● **TASK REQUIREMENTS**:
Look through the entries for the line containing "At what coordinates should I click to accomplish: Click". Then output that line and every line after it, exactly, to the end.

(Collected data entries)
• • • • • • •

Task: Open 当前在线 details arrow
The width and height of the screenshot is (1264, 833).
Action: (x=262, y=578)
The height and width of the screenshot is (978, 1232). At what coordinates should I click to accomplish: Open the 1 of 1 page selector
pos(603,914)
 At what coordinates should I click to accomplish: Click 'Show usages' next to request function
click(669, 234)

• • • • • • •

● **ANSWER SECTION**:
 At what coordinates should I click to accomplish: Click 'Show usages' next to request function
click(669, 234)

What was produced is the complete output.